#### Task brief:
Filter the entries below down to the lines that hold "accomplish".

#### Material provided:
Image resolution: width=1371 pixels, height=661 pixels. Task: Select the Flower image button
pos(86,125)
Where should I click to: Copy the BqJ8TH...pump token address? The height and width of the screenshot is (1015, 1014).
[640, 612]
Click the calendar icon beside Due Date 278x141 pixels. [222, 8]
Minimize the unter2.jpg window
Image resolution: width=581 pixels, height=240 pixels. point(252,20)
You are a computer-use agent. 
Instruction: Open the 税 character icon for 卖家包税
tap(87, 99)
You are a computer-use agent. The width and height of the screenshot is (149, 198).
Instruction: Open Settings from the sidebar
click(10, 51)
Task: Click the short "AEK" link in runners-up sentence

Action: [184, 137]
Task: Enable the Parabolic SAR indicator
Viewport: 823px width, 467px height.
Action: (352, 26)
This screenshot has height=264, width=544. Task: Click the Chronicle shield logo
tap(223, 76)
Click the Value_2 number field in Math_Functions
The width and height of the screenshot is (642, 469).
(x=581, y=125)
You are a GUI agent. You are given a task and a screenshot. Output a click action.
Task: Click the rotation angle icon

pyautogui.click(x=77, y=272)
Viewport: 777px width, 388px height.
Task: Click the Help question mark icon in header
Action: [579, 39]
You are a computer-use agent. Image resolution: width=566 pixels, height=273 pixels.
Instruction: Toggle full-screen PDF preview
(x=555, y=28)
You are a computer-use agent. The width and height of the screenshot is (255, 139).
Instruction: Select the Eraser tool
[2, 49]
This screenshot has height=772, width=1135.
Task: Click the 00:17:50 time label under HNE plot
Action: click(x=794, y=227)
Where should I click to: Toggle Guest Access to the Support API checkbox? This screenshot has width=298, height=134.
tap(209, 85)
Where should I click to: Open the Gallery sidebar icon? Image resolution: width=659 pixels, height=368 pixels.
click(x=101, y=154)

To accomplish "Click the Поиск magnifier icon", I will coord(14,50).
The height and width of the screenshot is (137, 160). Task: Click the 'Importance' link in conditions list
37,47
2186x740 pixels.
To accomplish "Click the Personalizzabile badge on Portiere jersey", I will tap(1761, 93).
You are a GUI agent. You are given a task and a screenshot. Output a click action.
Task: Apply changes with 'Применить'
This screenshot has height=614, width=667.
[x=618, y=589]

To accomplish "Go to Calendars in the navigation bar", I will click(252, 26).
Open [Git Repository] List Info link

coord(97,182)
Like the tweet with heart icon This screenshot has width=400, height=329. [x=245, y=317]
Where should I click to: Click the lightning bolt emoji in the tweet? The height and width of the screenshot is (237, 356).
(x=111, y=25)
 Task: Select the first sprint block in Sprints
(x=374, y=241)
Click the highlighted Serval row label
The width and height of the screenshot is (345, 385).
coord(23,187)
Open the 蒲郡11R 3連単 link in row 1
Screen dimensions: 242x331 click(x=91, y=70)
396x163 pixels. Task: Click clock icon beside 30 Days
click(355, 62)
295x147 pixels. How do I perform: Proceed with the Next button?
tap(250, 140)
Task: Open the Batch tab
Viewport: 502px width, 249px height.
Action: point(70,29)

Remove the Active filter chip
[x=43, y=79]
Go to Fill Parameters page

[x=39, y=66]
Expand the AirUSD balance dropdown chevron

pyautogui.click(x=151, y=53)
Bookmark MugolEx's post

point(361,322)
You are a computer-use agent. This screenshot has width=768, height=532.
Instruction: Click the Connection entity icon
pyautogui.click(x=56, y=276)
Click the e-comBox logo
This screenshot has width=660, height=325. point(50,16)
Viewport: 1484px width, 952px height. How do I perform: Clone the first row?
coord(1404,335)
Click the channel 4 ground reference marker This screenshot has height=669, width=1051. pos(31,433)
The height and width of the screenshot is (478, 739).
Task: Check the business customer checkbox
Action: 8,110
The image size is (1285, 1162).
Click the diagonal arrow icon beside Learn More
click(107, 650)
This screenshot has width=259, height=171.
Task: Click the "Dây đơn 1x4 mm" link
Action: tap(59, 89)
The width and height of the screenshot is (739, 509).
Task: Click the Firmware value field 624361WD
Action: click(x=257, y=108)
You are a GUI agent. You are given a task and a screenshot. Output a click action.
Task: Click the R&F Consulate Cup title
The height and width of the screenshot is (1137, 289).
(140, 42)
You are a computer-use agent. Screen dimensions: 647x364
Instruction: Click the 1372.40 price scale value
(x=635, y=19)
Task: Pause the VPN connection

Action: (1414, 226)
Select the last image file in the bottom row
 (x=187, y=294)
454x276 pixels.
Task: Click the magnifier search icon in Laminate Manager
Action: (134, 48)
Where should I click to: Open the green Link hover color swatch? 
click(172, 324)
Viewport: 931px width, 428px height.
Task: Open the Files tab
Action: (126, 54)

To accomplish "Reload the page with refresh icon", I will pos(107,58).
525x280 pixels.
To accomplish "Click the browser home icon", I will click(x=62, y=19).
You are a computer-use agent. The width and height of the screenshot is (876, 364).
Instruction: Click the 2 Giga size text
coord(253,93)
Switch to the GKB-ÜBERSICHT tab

#### Your solution:
To accomplish "Click the Поиск magnifier icon", I will coord(14,50).
To accomplish "Click the Personalizzabile badge on Portiere jersey", I will tap(1761, 93).
To accomplish "Go to Calendars in the navigation bar", I will click(252, 26).
To accomplish "Reload the page with refresh icon", I will pos(107,58).
To accomplish "Click the browser home icon", I will click(x=62, y=19).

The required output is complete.